A central tool introduced is the Henderson–Hasselbalch equation, which quantitatively relates pH, pKa, and the ratio of the concentrations of the conjugate base and the weak acid. The equation explains the buffering capacity at pH = pKa and underpins the behavior of titration curves and the concept of buffering ranges.
The chapter then focuses on the carbonic acid/bicarbonate buffering system, a primary mechanism for pH regulation in blood and cells. Through a series of interrelated reactions involving CO₂, H₂CO₃, H₃O⁺, and HCO₃⁻, the system is shown to rapidly adjust pH. The effective pKa of the system, derived from the ratio of CO₂ and bicarbonate, explains how the buffer is primed to neutralize metabolic acids. At the same time, respiratory and renal adjustments fine-tune the pH balance.

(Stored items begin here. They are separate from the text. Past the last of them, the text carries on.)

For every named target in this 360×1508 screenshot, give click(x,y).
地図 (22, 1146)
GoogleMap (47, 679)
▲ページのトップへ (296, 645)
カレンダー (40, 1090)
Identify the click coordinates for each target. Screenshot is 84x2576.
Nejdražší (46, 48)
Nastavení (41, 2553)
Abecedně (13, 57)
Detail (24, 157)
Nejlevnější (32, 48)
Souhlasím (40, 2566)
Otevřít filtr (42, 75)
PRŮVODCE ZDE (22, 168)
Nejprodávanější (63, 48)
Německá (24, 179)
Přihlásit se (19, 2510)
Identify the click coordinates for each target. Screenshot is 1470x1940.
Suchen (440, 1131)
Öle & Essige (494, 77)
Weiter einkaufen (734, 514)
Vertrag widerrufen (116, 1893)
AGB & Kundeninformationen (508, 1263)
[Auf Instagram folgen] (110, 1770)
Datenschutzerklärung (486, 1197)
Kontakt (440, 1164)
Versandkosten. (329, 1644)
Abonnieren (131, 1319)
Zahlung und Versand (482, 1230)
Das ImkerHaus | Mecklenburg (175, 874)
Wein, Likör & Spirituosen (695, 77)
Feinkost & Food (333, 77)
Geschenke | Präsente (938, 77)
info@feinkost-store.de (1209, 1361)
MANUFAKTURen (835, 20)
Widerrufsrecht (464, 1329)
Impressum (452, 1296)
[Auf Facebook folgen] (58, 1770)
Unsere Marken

Additional biological buffers, including the phosphate system and proteins, are discussed. Although the phosphate buffer plays a minor role in blood due to its low concentration, it is vital in other cellular contexts. Proteins, especially abundant ones like hemoglobin, also contribute to buffering through their ionizable side chains.
Finally, the chapter provides practical insights into buffer preparation in the laboratory. Various strategies for creating buffered solutions are presented, with attention to selecting buffers based on their pKa values and potential interactions with other ions. The discussion concludes with a broader perspective on how buffer chemistry connects to global issues, such as the role of CO₂ in climate change and carbon capture efforts.
The chapter integrates fundamental chemical principles with biological applications, enabling students to understand and predict how buffer systems stabilize pH in physiological and experimental contexts.